Bring vivid colour into your springtime at the Montreal Museum of Fine Arts special exhibition CHAGALL: COLOUR AND MUSIC, featuring 340 pieces by the Russian-French artist with musical accompaniment. Over at the Musée d’art contemporain see work by foremost Mexican artist Teresa Margolles and Québec artist Emanuel Licha’s Now Have a Look at This Machine documentary installation. The eclectic and multidisciplinary Festival Accès Asie opens May 2 and coincides with Canada’s Asian Heritage Month – its first week features a free opening night cocktail party at Lion d’Or, recital by Japanese pianist Kimihiro Yasaka on May 6, exhibition Smile of Afghanistan by Iranian photographer Hamed Tabein at the Gesù, and the Afghanistan Culture Shock talk on May 7. Berlin-based British artist Ed Atkins poses questions on human bodies, digital creation and reality in video exhibition Modern Piano Music at DHC-ARTNever Apart‘s Spring Exhibition features Two-Spirit Sur-Thrivance and the Art of Interrupting Narratives.

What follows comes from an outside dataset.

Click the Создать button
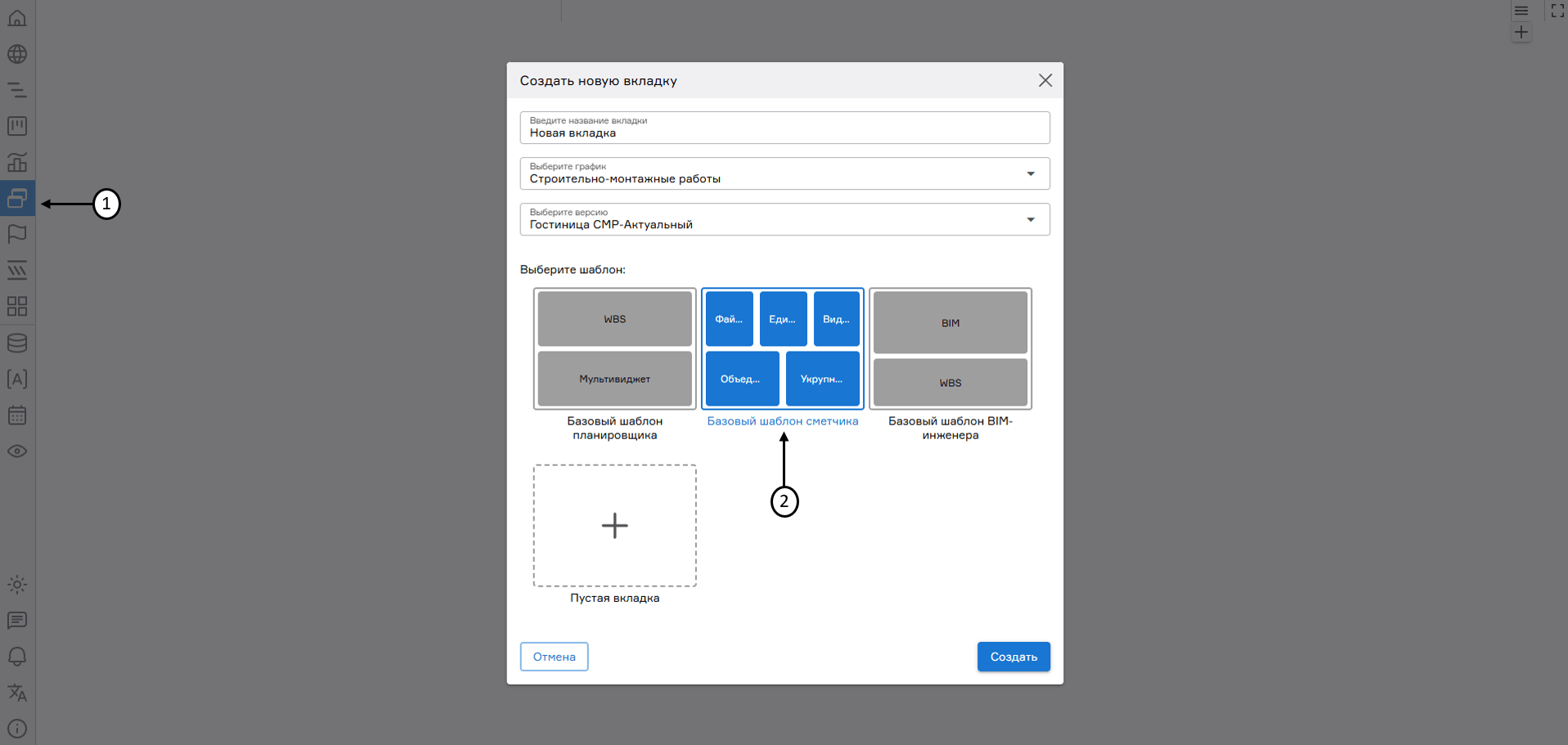The image size is (1568, 745). tap(1013, 656)
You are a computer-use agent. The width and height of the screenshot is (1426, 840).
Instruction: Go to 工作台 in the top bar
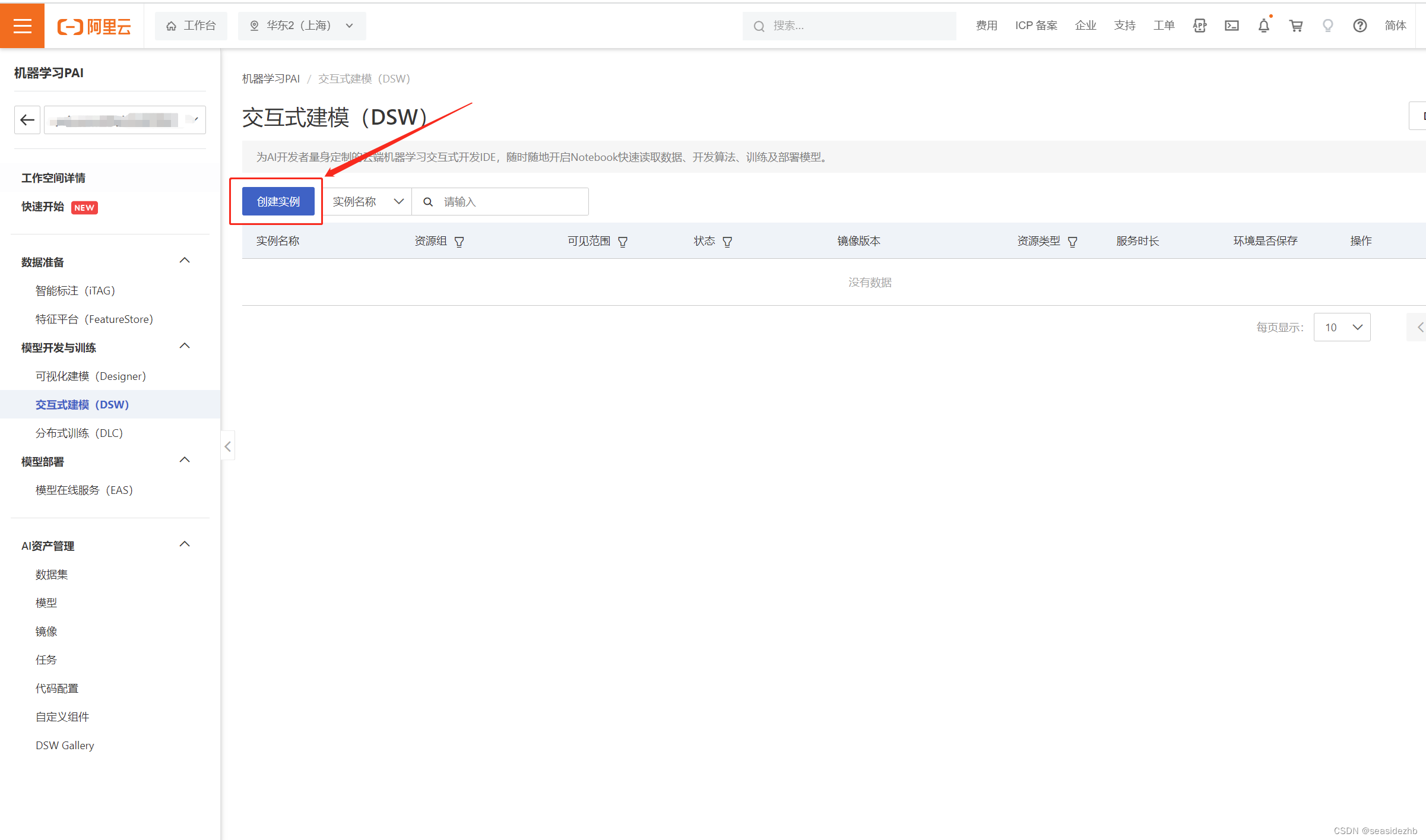191,26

Pointe-à-Callière archaeology and history museum presents the fascinating Amazonia: The Shaman and the Mind of the Forest. Travel through virtual worlds in films by Felix Paul Studios at the Phi Centre‘s Virtual Reality Garden and in the high-tech visuals and music of Résonances Boréales and the Music Legacy Project at the Satosphere surround-sound dome to April 29.

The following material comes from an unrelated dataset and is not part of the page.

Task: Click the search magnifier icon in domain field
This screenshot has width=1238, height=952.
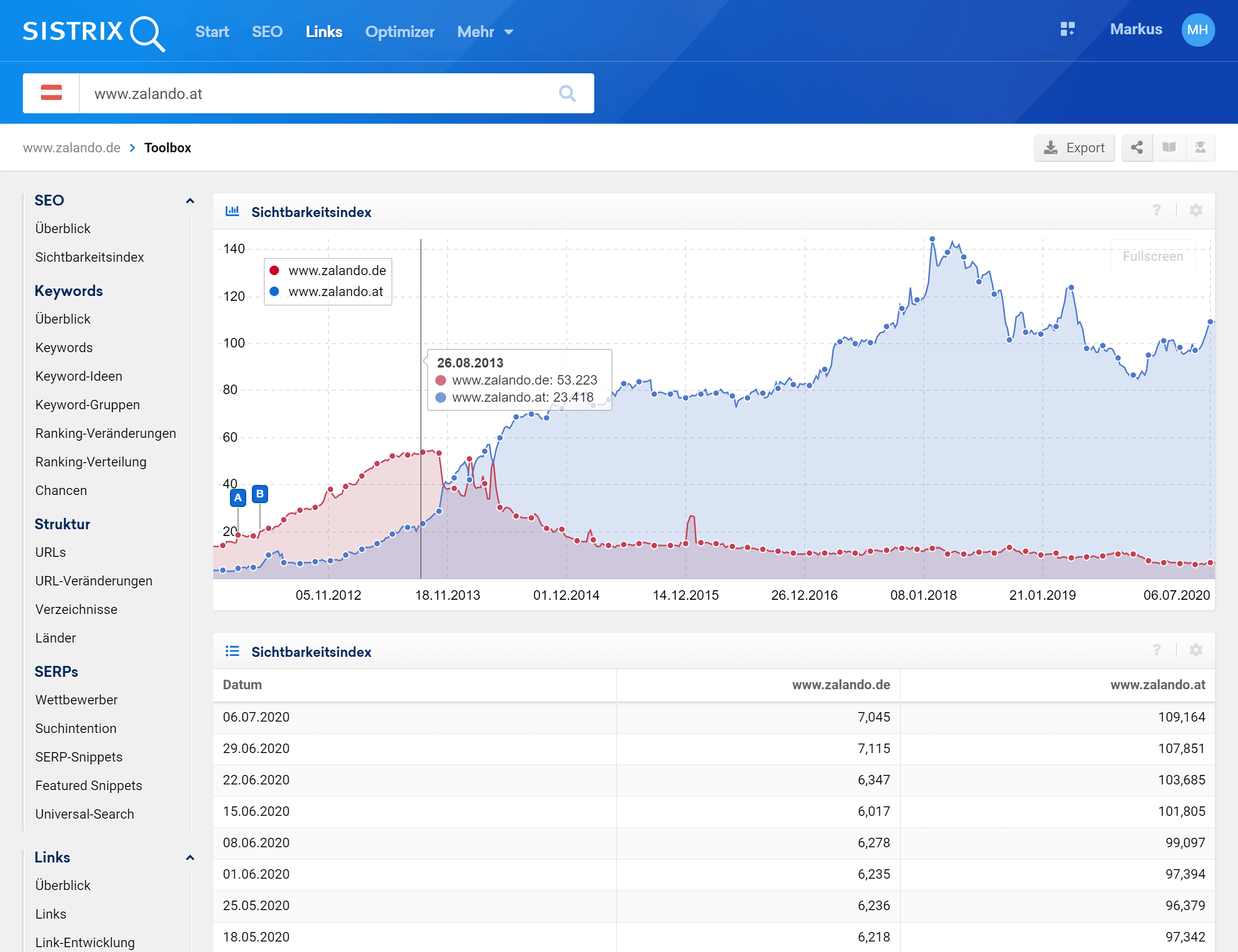Action: click(567, 93)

Friday night’s eclectic: singer Fredy V lauches his world-music meets disco-funk album #ItTakesAVillage at the Phi Centre, atmospheric Brooklyn indie-rockers Wilsen play Bar Le Ritz P.D.B., and none other than cult Canadian metal band Anvil let loose at Foufounes Electriques. On Saturday, popular French singer-songwriter Zaz jazzes up the Bell Centre, South African electronic dance music duo Goldfish make waves at Bar Le Ritz P.D.B., and trance producer Andrew Rayel conjures up a magical night on the New City Gas dance floor. Bernard Labadie returns to conduct The Orchestre Symphonique de Montréal in a concert of Haydn, Mozart and Beethoven on April 29 and 30 at Maison Symphonique. Chill out with the live ambient music of Californian-based Tycho, with opener Beacon, on Sunday, April 30 at Metropolis, while folk-soul duo Overcoats and Yoke Lore add more smoothness to Sunday night in an early show at Divan Orange. Legendary British punk band The Damned slips into town with soulful garage rockers The BellRays on Tuesday, May 2 at Club Soda, while L.A. psych-rockers Froth trip us out at Bar Le Ritz P.D.B. Wednesday night features British rockers Catfish The Bottlemen at Théâtre Corona, ’90s rock stars Supersuckers and The Von Rebels at Divan Orange, hip hop artist and Juno award winner Jazz Cartier at Le Belmont, and the joys of local jazzy singer-songwriter Sara-Danielle at Bar Le Ritz P.D.B. On May 4, Miguel Harth-Bedoya conducts violinist Alexandre Da Costa and the Orchestre symphonique de Montréal in a concert of contemporary Latin music at Maison symphonique, while Florida pop-punk band Mayday Parade and Knuckle Puck give lessons in romantics at Théâtre Corona, and Philly’s Laser Background brings his psych-pop stylings to Bar Le Ritz P.D.B.